Monday, June 20, 2011

Conan O'Brien, commencement genius. Mike Rawlings, Dallas mayor. Are things looking up in education?


Conan O'Brien delivered the commencement address at Dartmouth on June 12.  If you haven't treated yourself to the whole enchilada (full, 24-minute-long, video is posted here) or at least a little genius sampler (a 4-minute-long video of the highlights), I suggest you make your own day by doing so immediately.
Some of the quotes I enjoyed include:
"Whether you fear it or not, disappointment will come. The beauty is that through disappointment you can gain clarity; and with clarity comes conviction and true originality."
He unflinchingly accounts his rise to his "dream job" and what the job actually turned out to be for him.
'There are few things more liberating in this life than having your worst fear realized.'

His hilarity runs all the way through, but you have to believe, watching him don that silly graduation hat and Jimmy Neutron hair, even the people we think of as uber 'successful' have their own heap of failures and disappointments.  It's cliche because it's true: it isn't what happens but how we react that eventually determines where we land.  This is the lesson I want to impart to my children. The lesson I want to be true. The lesson it took until my thirties to begin to grasp.  O'Brien also noted, to my great relief, and I'm paraphrasing here--success (or not) at a career does not define you.  That I desperately want to believe.  But honestly it's my Achille's heel.  What constitutes success, after all?  Starring on Broadway?  Publishing a New York Times bestseller?  What was all that expensive 'education' for?

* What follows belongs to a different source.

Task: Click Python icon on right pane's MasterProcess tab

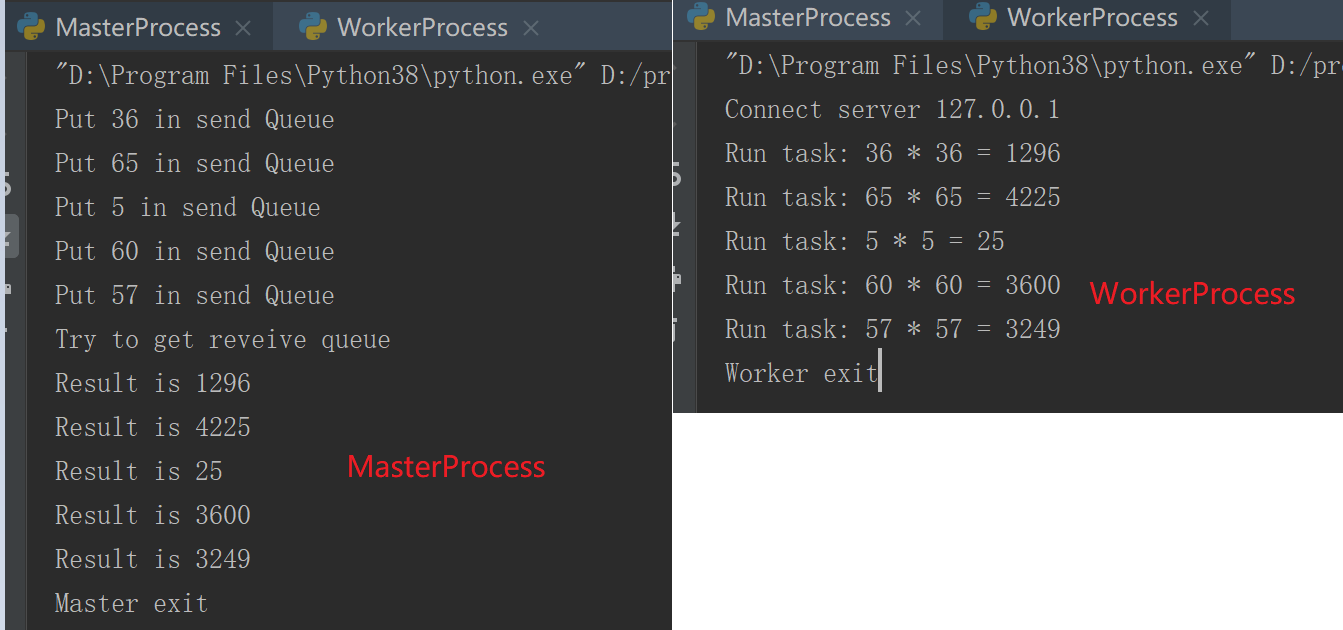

I got my MFA in acting, spent over a decade involved heavily with the theater, all through high school, college, graduate school, and four years in L.A., but ultimately, for reasons too long and tangential for this post, I went a different direction.  But I will say it was not without a lot of trying, many a retarded commercial audition, and a lot of heartache and tears.  I have to admit, there are still times I ask myself "am I a quitter?".  At my twenty-year high school reunion a couple of years ago, friends and frankly many people I have no recollection of every roaming the halls with kept ambling up and chirping versions of, "I thought you would be in New York!" and "I always thought you'd be a famous actress!"  I smiled and tried not to disappear into my over-sweet too liquored punch and willed the topic to die.  You know, it's just so NOT "Go for the gold, Ponyboy!"  There's no movie about the guy (or girl) who makes the sensible decision to put his original dream away for one that seems more doable.  I watch "The Rookie" or "Rocky", one of those feel good movies about the old guy (or girl) going back for the brass ring and making it dammit, with that extra stick-to-itiveness, that won't-take-no-for-an-answer, and yep, I  feel a twinge of regret.  
But often my son is watching beside me, and his face is perfect in the screen light.  And my daughter slides her carefree arm across the tray of her highchair, crust and bananas and rice and vegetables free falling, while looking me in the eye and grinning mischievously.  My husband says something so uniquely him, so whip smart funny, that I remember.  This reality is not a dream.  It's not perfect.  It is real.
  
Sometimes I wonder if I had "made it"--if my original dream of becoming a successful actress in L.A. or New York had happened--would I have looked at the life I have now--gorgeous children, loving husband, anonymity even--and imagined the grass greener?  Or would I rise in my profession, and the dream turned out to be something other than I imagined it would be?  Maybe I would have felt like Conan O'Brien when NBC blew up: "There are few things more liberating in this life than having your worst fear realized."  I have to be content with knowing I will never know.  By virtue of taking one course we are saying no to another.

Of course it doesn't have to be black and white: this past Saturday afternoon, for example, I acted in a reading, performed with scripts in hand (ironically cast as a principal, the play set in a public high school), at Kitchen Dog Theater.  We only had one rehearsal and I felt a little rusty those first few lines, suddenly throat dry nervous in the knowledge that an audience was watching me.  But then something clicked; I remembered to look at the actor I was talking to, focus on the words, make it about what was happening between us instead of what was up with me.  And it was so fun!  I love the play, and I loved playing actor for a few hours, before I went home to my family. 

So what the hell does this have to do with Conan O'Brien or the commencement speech that should be required listening?  That we all of us have those ships that didn't sail and that star that did not appear.  We can either spend our time looking back wishing or we can look at what is in front of us, accept it for what it is, and get on with it.  We can make it up from here however we want to.  I'm not saying I'm always successful at this endeavor, but I'm working on it.  The movie, after all, follows that brilliant Aristotelian three act structure--beginning, middle, and end.  The theme is usually discernable.  You throw away the remnants of your popcorn.  But in real life, the end, remember, is death.  Like in a box or sprinkled over the sea, or heaven or hell, or whatever your belief system, so what are we rushing toward? We don't know the particulars of our particular end, but we know there is one, end of story. 

Assessing the freshness of now, start any story we have the time, energy, and passion for.  Like, for instance, we have a brand new shiny mayor, Mike Rawlings, who promises to make public education a priority. Today I look to that, I vote on that, to hopefully begin to put an uplifting end to this young generation's  story.  Tomorrow, hey, who knows?  


What do you think, dear readers?  I would love to know.